Task instructions: Reproduce the listing below word for word, from its first line through the line containing "click(x=153, y=128)", with both ends included.

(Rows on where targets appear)
►

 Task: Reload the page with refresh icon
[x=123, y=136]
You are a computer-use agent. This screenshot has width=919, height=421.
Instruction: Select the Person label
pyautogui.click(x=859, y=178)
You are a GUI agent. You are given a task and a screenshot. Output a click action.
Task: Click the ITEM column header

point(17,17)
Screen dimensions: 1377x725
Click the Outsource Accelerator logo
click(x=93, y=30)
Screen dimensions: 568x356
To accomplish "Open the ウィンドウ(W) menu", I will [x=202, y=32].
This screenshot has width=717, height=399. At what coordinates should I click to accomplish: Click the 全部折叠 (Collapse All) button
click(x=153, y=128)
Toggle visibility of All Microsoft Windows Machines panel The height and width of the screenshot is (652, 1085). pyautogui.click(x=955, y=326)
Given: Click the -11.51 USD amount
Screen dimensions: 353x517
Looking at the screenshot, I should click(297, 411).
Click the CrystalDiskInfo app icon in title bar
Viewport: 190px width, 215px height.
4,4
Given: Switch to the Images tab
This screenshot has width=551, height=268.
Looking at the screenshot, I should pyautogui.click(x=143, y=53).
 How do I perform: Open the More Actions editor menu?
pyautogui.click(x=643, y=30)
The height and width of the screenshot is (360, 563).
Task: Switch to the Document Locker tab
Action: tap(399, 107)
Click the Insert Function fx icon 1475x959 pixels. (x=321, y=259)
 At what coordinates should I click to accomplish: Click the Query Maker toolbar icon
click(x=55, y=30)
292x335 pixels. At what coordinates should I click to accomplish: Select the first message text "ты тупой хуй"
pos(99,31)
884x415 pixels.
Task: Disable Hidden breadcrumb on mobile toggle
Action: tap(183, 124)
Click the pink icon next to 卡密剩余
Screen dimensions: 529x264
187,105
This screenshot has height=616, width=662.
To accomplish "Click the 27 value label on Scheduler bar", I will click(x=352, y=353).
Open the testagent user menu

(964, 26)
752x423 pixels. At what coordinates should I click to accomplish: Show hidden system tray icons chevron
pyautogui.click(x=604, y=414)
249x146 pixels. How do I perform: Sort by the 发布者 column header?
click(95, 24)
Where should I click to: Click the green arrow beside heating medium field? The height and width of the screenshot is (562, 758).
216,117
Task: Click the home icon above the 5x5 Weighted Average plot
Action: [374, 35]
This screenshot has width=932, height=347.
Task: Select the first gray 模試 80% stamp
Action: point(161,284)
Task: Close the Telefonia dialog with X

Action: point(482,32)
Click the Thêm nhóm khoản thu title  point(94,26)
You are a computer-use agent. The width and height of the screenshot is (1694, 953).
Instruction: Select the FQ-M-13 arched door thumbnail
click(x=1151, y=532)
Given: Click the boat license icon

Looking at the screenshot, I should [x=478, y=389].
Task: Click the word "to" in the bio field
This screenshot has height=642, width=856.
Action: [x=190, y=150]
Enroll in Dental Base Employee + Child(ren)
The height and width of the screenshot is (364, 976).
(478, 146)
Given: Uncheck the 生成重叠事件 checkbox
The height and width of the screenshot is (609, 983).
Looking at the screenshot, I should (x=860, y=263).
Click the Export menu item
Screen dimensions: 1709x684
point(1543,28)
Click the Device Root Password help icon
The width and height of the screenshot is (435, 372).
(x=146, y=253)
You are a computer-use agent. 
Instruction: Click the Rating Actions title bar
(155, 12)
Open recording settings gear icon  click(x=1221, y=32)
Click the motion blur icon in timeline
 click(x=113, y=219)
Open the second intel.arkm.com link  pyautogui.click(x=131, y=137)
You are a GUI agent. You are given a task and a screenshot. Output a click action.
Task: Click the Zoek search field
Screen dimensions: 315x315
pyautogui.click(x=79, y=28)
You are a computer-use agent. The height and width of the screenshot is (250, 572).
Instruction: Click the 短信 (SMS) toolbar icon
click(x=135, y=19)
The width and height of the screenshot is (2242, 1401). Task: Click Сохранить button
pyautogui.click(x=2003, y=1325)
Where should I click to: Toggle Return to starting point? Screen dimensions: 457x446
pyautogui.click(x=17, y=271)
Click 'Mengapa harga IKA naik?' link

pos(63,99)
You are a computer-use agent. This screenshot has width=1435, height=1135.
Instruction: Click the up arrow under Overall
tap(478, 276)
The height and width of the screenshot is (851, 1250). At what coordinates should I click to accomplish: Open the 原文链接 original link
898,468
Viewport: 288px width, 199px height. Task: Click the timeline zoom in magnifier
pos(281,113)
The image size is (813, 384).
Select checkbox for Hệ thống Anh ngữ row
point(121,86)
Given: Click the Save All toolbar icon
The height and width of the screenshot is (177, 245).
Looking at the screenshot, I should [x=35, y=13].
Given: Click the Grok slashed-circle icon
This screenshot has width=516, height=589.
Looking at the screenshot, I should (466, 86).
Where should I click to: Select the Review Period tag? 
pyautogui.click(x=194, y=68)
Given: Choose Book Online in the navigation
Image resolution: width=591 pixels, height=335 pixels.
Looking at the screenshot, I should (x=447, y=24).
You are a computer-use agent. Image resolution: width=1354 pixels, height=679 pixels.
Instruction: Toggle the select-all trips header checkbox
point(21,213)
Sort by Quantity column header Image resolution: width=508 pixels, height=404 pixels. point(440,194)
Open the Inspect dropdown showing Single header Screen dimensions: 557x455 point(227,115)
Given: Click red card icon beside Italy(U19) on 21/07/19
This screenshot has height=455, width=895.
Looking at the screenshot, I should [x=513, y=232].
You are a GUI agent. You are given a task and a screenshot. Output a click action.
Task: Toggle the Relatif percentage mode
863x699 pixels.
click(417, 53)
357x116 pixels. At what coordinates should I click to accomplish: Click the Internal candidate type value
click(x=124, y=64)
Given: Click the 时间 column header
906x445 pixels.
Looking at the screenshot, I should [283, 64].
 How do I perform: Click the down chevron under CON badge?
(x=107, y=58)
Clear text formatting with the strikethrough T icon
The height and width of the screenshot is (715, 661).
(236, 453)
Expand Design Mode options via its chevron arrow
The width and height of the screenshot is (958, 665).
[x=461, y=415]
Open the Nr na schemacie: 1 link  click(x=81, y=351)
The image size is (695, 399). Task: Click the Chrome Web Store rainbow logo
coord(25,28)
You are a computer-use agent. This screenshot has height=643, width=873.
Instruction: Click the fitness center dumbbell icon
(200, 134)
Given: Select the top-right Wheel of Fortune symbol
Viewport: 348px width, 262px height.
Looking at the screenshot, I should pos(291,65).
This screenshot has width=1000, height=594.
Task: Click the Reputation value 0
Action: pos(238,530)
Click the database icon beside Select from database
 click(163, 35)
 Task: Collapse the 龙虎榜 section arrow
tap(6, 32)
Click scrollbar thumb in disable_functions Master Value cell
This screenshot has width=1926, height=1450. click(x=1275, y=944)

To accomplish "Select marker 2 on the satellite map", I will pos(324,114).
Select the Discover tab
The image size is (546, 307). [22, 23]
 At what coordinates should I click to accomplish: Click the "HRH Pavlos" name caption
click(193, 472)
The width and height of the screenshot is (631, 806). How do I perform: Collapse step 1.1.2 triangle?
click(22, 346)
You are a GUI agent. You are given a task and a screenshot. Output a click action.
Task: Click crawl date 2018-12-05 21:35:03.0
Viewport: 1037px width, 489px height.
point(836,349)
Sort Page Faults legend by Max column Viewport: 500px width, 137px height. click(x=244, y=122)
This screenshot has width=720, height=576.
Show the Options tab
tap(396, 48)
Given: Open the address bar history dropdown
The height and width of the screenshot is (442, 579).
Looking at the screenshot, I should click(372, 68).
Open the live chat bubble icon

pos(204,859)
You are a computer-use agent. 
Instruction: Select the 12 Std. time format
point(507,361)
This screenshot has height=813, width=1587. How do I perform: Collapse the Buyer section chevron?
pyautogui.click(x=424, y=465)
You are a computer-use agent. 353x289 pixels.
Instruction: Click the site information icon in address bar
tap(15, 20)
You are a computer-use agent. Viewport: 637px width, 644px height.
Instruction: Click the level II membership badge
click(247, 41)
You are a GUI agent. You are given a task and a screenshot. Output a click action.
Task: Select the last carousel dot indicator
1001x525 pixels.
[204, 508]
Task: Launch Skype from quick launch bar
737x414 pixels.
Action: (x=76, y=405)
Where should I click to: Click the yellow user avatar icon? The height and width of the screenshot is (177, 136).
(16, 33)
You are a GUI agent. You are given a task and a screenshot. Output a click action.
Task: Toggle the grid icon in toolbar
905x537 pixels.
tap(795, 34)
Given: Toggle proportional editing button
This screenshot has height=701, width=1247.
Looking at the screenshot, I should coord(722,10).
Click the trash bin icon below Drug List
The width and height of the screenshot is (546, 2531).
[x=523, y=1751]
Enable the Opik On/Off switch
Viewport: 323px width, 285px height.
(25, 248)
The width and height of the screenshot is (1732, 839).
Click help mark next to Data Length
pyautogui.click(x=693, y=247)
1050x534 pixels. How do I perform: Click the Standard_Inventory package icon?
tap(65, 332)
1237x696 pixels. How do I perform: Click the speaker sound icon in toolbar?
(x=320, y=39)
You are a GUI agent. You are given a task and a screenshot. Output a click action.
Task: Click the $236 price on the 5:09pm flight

◄

Finished exercise:
 Task: Reload the page with refresh icon
[x=123, y=136]
You are a computer-use agent. This screenshot has width=919, height=421.
Instruction: Select the Person label
pyautogui.click(x=859, y=178)
You are a GUI agent. You are given a task and a screenshot. Output a click action.
Task: Click the ITEM column header

point(17,17)
Screen dimensions: 1377x725
Click the Outsource Accelerator logo
click(x=93, y=30)
Screen dimensions: 568x356
To accomplish "Open the ウィンドウ(W) menu", I will [x=202, y=32].
This screenshot has width=717, height=399. At what coordinates should I click to accomplish: Click the 全部折叠 (Collapse All) button
click(x=153, y=128)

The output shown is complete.